**TASK**
Reproduce verbatim the data from the line containing "You are a computer-use" through the end of the data, including both ends. Omit the pictures from your answer.
**********
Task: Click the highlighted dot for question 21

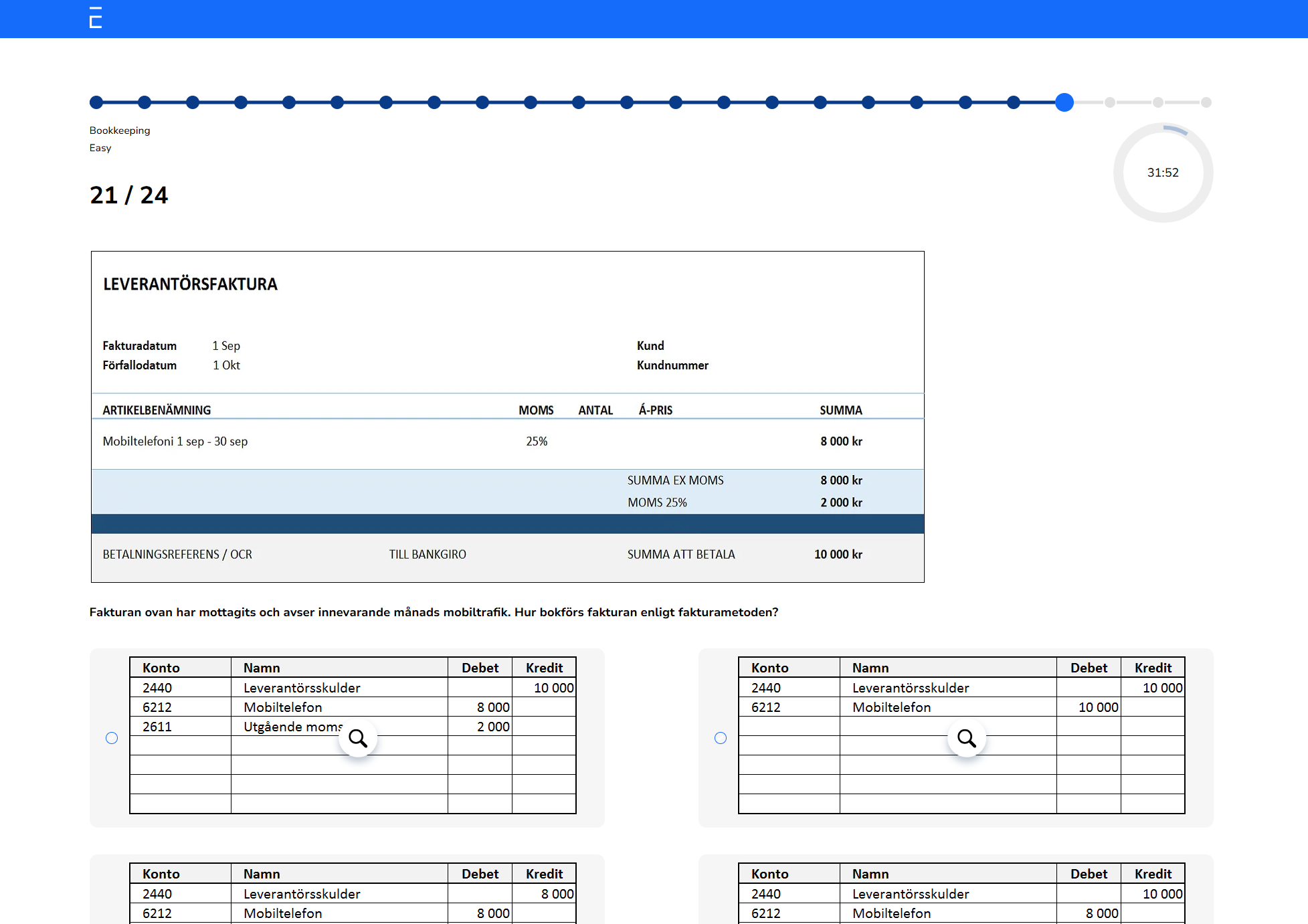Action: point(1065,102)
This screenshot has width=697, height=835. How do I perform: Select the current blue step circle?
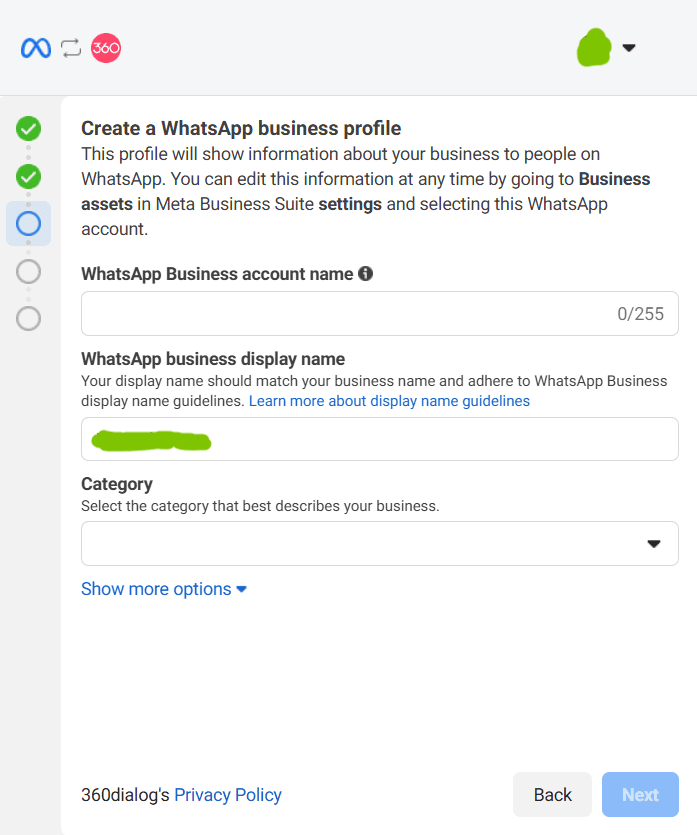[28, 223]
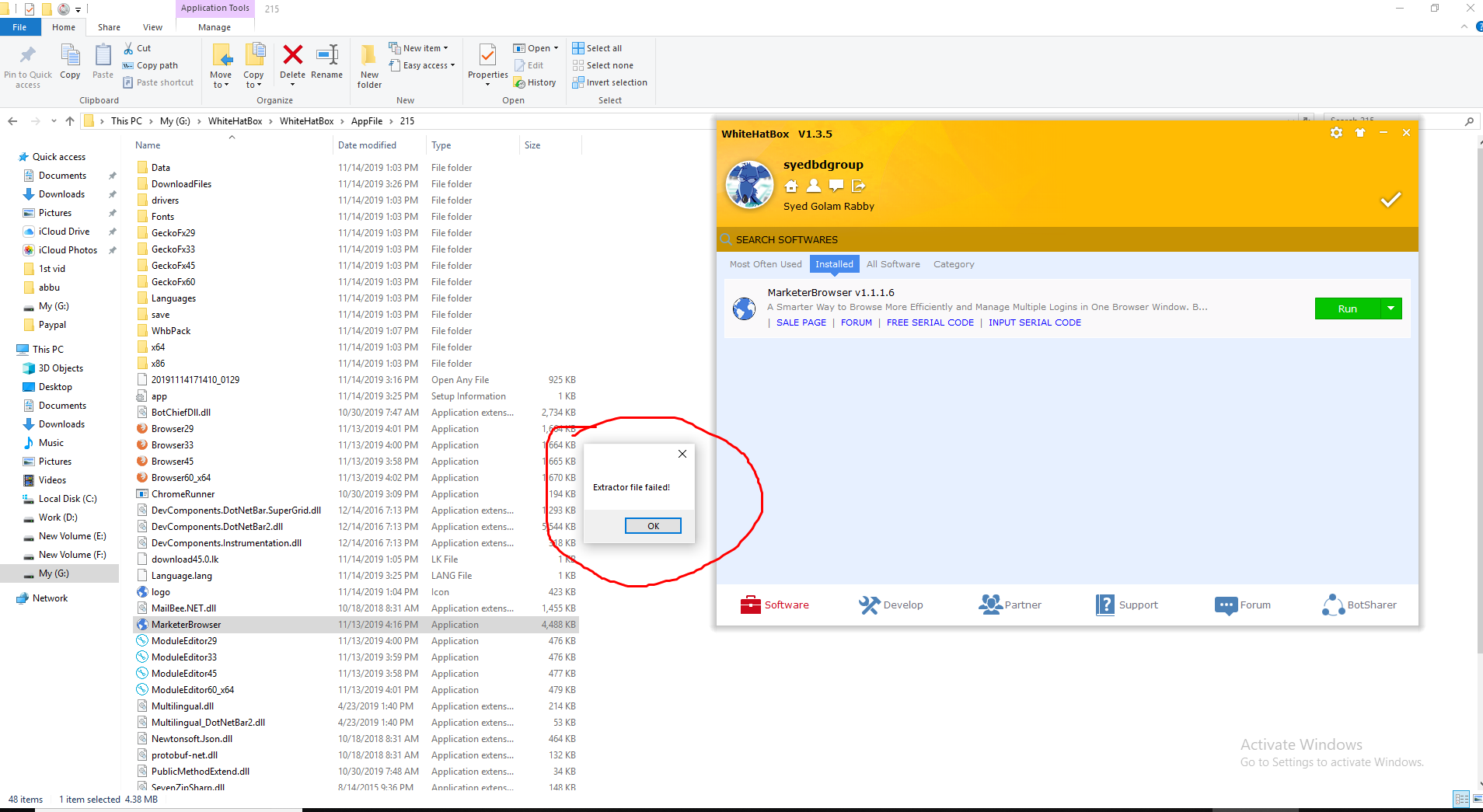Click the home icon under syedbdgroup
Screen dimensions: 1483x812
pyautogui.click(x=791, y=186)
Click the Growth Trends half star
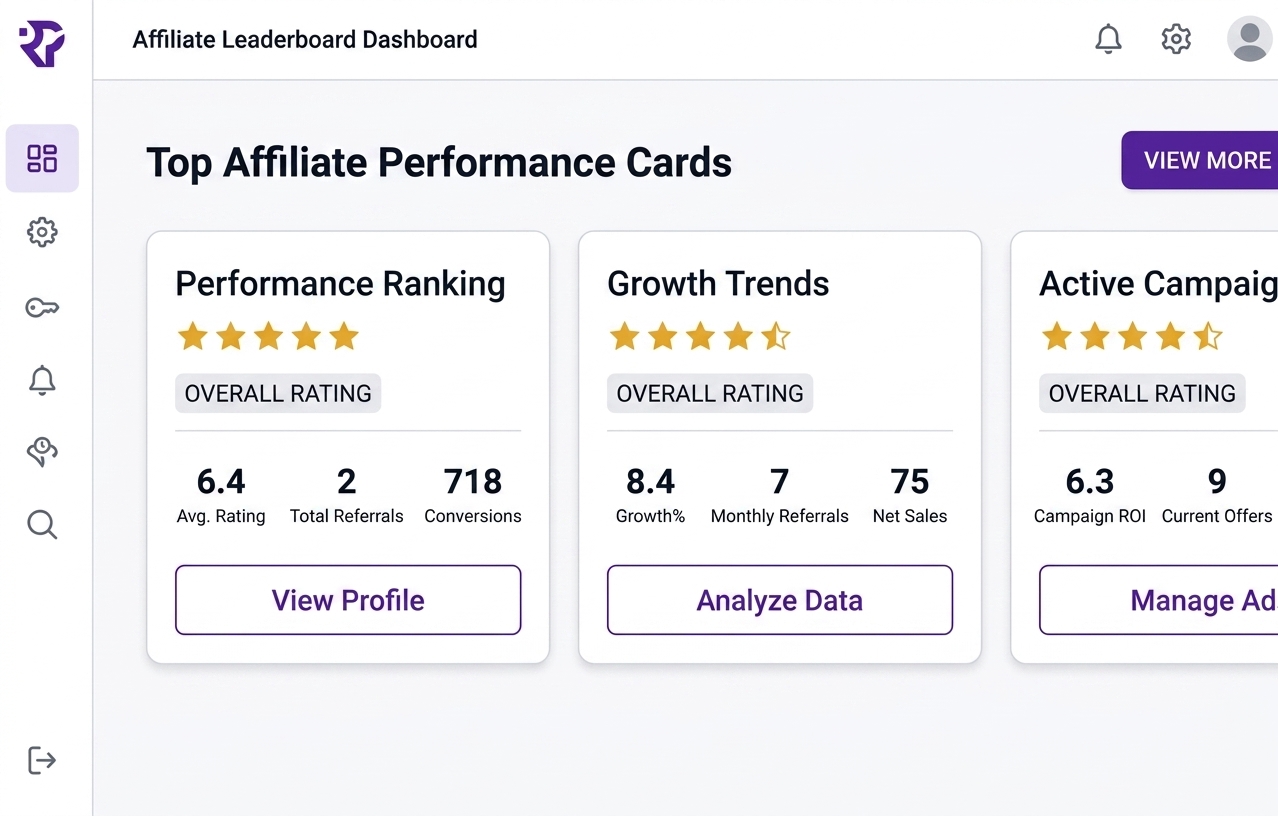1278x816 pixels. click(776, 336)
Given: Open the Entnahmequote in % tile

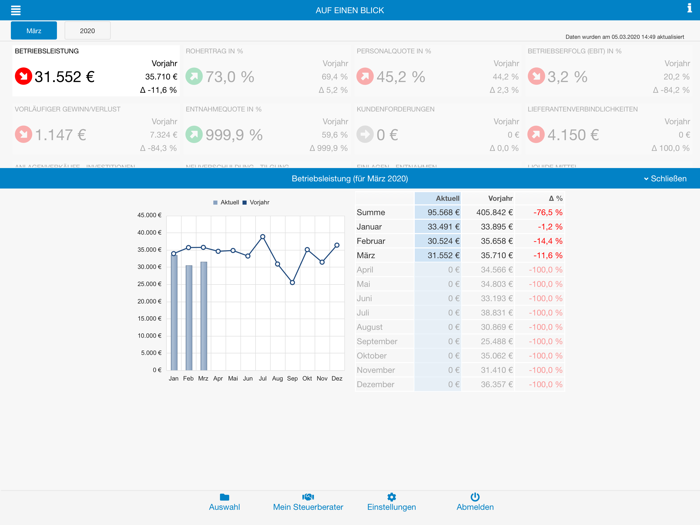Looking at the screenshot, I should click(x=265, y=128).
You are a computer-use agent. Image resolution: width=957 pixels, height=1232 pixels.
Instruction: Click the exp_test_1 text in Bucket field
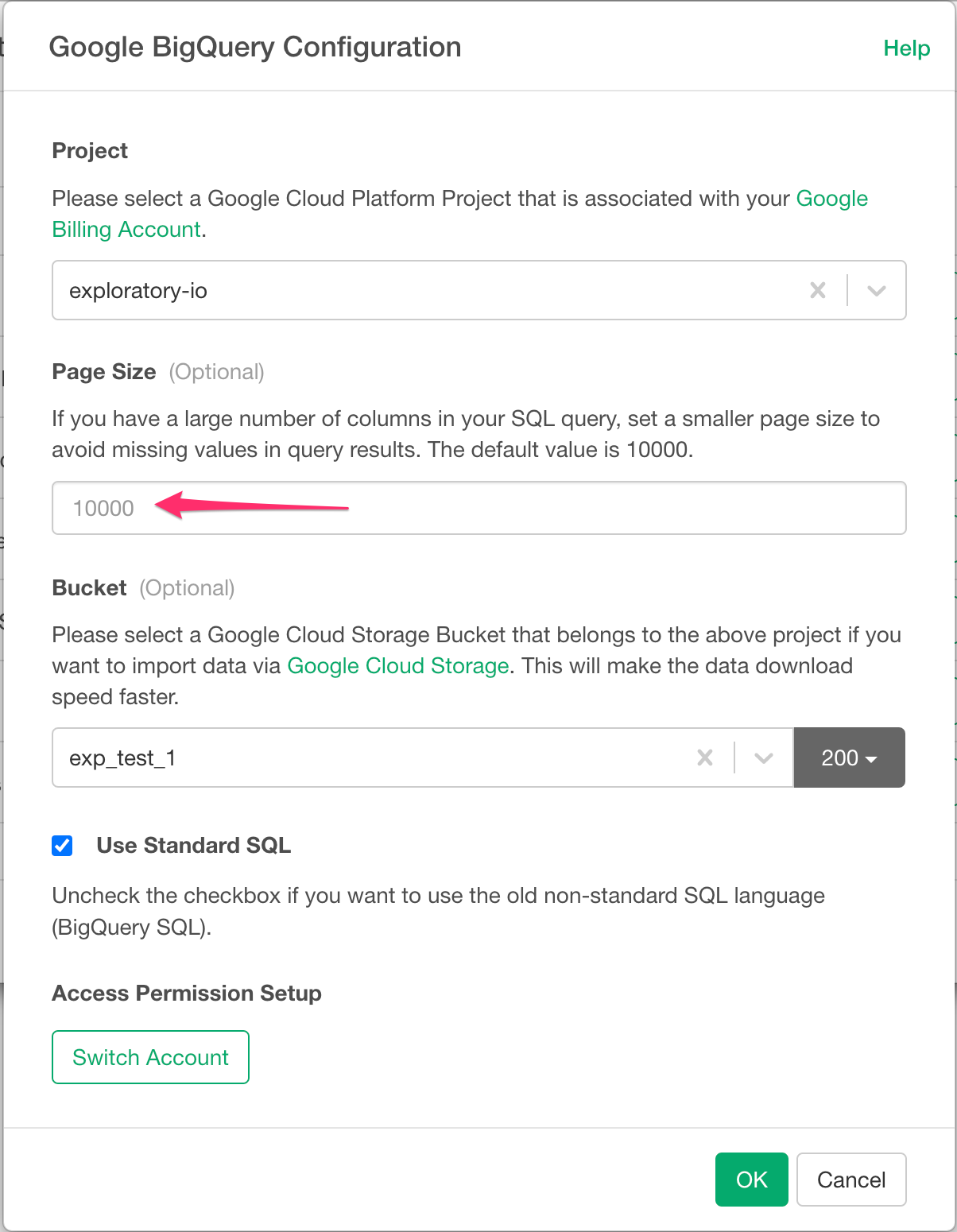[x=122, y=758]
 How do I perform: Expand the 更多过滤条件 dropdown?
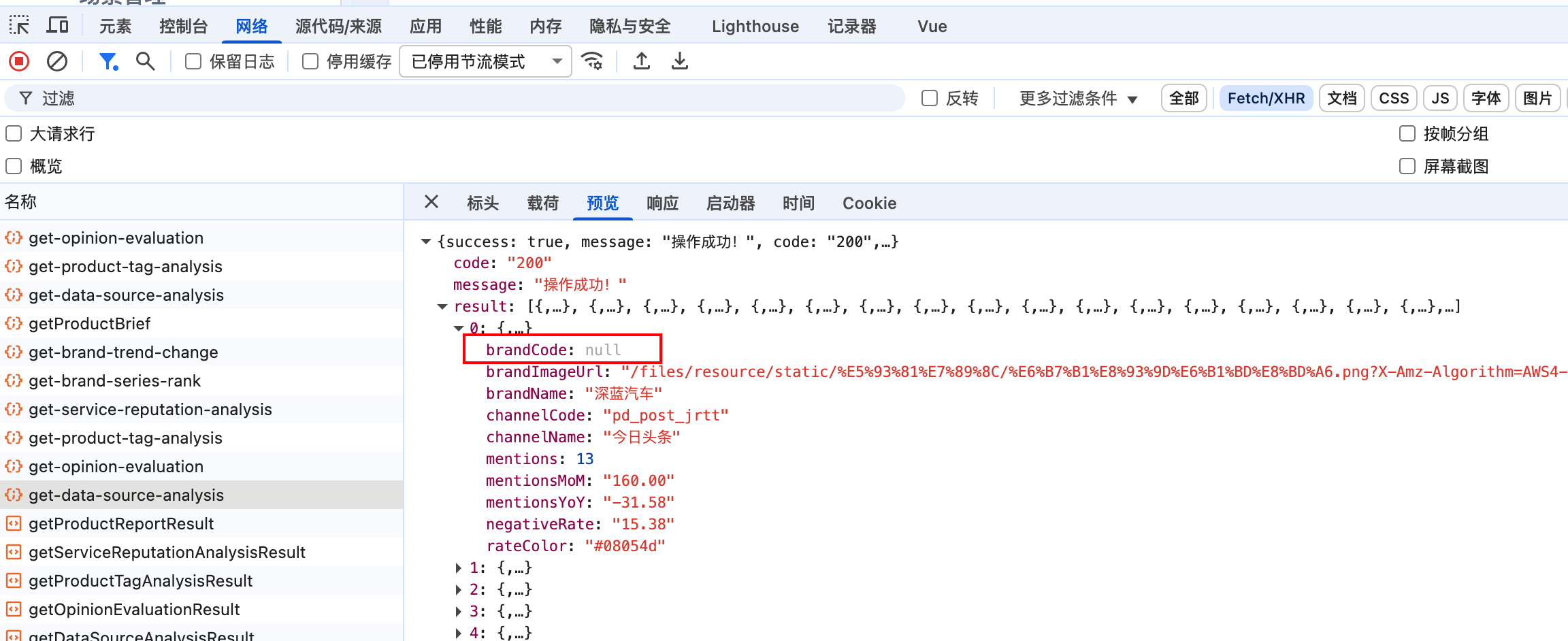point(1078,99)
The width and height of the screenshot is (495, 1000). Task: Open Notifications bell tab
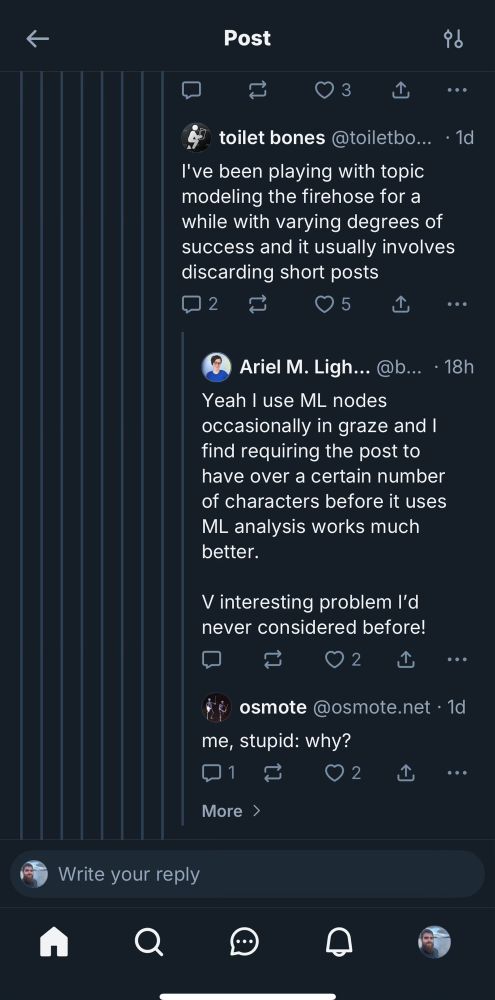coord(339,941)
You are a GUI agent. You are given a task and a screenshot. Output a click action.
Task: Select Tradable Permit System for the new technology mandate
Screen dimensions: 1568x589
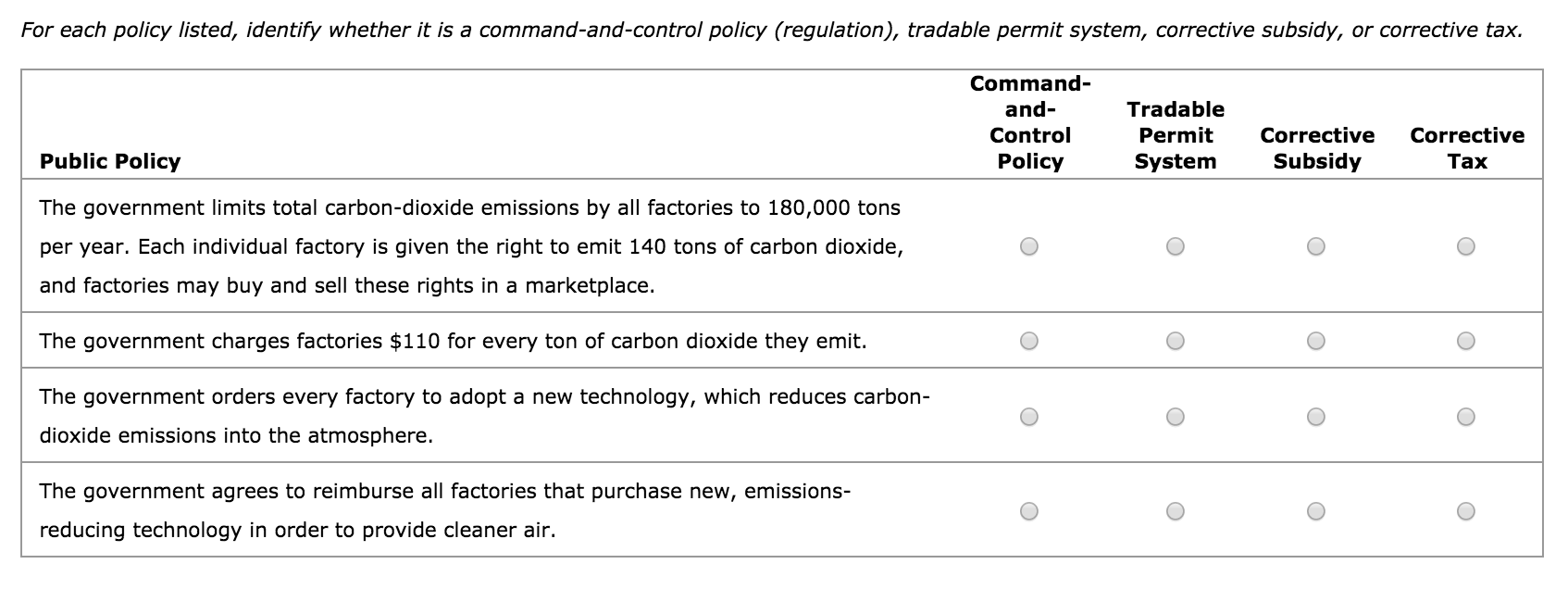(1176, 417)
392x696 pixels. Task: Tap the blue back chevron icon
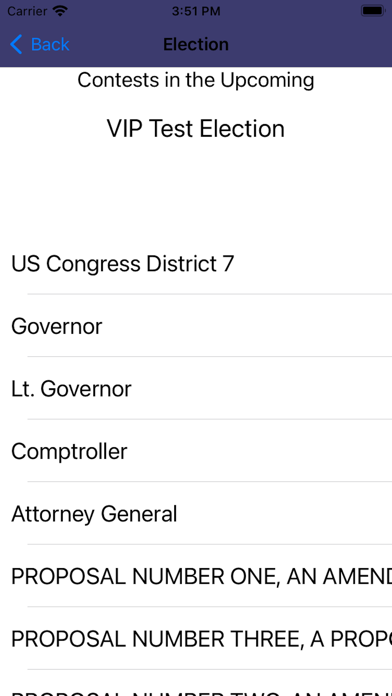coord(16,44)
**********
**COMPLETED TASK**
You are a computer-use agent. Image resolution: width=957 pixels, height=1232 pixels.
Instruction: Click the exp_test_1 text in Bucket field
[x=122, y=758]
 How do I perform: Expand the 更多过滤条件 dropdown?
point(1078,99)
The width and height of the screenshot is (495, 1000). Task: Open Notifications bell tab
coord(339,941)
You are a GUI agent. You are given a task and a screenshot. Output a click action.
Task: Select Tradable Permit System for the new technology mandate
Screen dimensions: 1568x589
(1176, 417)
392x696 pixels. Task: Tap the blue back chevron icon
coord(16,44)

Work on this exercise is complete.